* EXERCICE
Recopiez à l'identique le passage du bloc de texte allant de « Investir : C’est » jusqu'à « point de vue. » inclus.

Le potentiel est sonore
Fidèle à notre gymnastique# plastique vous pouvez :
Relever : (isoler, imiter, collectionner...) Vous estimez que cette rencontre est déjà musicale. Alors vous l’enregistrez. Mais vous connaissez toutes les ambiguïtés que cela comporte. En effet, dans quelle mesure l’appareil d’enregistrement va-t-il constituer un écart par rapport à la réalité acoustique et multi sensorielle donnée ? Un enregistrement qui ne serait que sonore retournerait la situation à votre désavantage, rendant votre relevé amnésique de sa source (sauf si vous rivalisez d’ingéniosité dans les étiquetages, peut-être). La caméra peut alors devenir un outil utile. Mais il faut vous préoccuper des hors-champs dans la construction de vos plans. Un plan qui ne comporte pas de hors-champ n’est pas le relevé d’un fragment d’une réalité plus grande2. Mais voilà qu’un autre problème surgit : le micro ne connaît pas le hors-champ ! Jamais rien ne dépasse du cadre de la prise de son. Le micro ne connaît que la profondeur de champ, qu’il a plus ou moins grande. Ah ! Lorsque la technologie rejoue la fatale séparation entre nos yeux et nos oreilles…
Écrire la circonstance# ? La noter peut être ? ! Mais comment noter des sons aux multiples dimensions ? Comme vous pouvez le constater cette ligne de recherche reste ouverte.
Indexer : Il s’agit de souligner la circonstance# même. C’est un moyen de la relever en jouant avec un élément sonore saillant (l’exemple évoqué plus haut fonctionne comme l’indexation d’une situation sociale). Étirer, répéter, imiter sont les principales opérations de cette activité compositionnelle plastique#.
Investir : C’est lorsque l’intervention dérange la circonstance# donnée et influe sur son cours, un passage de moment à moment qui peut nécessiter plusieurs catégories de gestes. Étirer, répéter, imiter... par exemple. Mais elle n’exclut pas les évolutions qualitatives, ni les changements de point de vue.
Inclure : Il s’agit d’une pratique de montage*, telle que nous l’avons définie auparavant. Un moment hétérogène est rapproché de la circonstance# observée, leur rencontre produit du sens. Le moment inclus peut être envisagé dans toutes ses possibilités dans la mesure où il représente une construction autonome. Inutile de préciser que ce moment n’est pas nécessairement sonore. S’il l’est, il se construit en fonction de tout ce qui a été dit jusqu’ici. (Ajouter, associer, intégrer, lier...)
Manifeste des Pockets Music publié dans le laboratoire L'autre Musique le 11 novembre 2011.
* Le son sera enregistré avec n’importe quel outils de prise de son. (bannir toutes formes de fétichisme du microphone.)
*Il n’y aura pas de montage ou d’autres « postproductions ».
* L’enregistrement témoignera seulement d’une attitude : faire de la musique avec la circonstance sonore et/ou visuelle et/ou sociale qui nous entoure.

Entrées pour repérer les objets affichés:
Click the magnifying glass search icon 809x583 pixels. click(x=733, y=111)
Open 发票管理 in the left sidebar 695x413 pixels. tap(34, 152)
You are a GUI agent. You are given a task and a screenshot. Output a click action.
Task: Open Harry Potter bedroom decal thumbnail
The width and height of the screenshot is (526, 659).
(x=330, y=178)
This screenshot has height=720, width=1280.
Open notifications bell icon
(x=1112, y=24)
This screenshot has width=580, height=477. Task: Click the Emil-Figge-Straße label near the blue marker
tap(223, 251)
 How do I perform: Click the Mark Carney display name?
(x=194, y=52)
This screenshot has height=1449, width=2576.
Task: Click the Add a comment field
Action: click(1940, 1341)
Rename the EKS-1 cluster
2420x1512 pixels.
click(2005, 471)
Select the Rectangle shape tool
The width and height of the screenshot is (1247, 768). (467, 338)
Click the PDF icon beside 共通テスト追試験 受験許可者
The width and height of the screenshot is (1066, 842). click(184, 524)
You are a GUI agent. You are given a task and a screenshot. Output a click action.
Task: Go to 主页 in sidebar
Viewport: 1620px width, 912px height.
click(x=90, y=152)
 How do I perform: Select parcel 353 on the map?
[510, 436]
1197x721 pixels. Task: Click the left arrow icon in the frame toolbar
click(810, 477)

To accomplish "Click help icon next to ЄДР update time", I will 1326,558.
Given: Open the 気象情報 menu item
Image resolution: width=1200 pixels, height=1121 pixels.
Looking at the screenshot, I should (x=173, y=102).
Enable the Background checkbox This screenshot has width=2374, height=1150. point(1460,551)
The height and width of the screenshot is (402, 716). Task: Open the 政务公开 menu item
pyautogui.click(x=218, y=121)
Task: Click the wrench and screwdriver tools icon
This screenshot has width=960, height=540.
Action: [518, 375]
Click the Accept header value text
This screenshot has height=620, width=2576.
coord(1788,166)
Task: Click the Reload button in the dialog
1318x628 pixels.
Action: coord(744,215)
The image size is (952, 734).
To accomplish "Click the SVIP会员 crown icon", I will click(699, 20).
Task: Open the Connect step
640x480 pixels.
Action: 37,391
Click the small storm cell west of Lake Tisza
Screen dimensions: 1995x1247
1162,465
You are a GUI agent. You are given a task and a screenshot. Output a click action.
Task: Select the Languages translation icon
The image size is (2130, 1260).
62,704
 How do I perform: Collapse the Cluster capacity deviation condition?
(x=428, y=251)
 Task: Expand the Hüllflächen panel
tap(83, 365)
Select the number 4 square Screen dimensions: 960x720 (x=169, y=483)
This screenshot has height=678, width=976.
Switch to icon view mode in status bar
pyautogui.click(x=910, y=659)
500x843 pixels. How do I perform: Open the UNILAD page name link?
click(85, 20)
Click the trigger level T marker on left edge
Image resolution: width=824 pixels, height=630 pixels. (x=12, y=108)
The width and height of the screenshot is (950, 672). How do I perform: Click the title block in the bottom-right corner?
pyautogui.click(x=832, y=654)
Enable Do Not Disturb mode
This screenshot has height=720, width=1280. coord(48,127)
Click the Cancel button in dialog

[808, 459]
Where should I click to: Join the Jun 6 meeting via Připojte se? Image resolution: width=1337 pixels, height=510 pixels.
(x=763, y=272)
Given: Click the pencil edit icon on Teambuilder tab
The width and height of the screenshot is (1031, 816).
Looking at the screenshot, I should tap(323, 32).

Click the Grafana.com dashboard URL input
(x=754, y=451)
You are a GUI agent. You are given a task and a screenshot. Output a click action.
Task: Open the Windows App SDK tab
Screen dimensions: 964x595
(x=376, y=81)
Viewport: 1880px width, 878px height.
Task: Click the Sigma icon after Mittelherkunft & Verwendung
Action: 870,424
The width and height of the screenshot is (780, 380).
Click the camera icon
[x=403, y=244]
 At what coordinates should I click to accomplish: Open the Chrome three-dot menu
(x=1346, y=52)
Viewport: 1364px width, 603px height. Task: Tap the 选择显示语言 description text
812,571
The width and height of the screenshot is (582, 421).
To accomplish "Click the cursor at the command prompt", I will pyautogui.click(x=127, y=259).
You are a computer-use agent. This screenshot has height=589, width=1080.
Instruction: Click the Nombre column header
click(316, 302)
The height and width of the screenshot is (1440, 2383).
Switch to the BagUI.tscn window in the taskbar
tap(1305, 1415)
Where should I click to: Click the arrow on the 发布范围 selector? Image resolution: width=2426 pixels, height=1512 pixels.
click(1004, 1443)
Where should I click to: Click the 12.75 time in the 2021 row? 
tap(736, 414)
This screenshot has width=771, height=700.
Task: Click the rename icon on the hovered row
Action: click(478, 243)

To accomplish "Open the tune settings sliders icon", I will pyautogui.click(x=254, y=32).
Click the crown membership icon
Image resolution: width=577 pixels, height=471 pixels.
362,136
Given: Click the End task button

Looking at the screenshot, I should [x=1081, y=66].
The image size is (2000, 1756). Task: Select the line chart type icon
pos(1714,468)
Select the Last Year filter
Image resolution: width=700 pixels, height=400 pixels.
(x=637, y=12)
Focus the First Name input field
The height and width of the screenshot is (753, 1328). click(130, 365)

* RÉSULTAT OBTENU
Investir : C’est lorsque l’intervention dérange la circonstance# donnée et influe sur son cours, un passage de moment à moment qui peut nécessiter plusieurs catégories de gestes. Étirer, répéter, imiter... par exemple. Mais elle n’exclut pas les évolutions qualitatives, ni les changements de point de vue.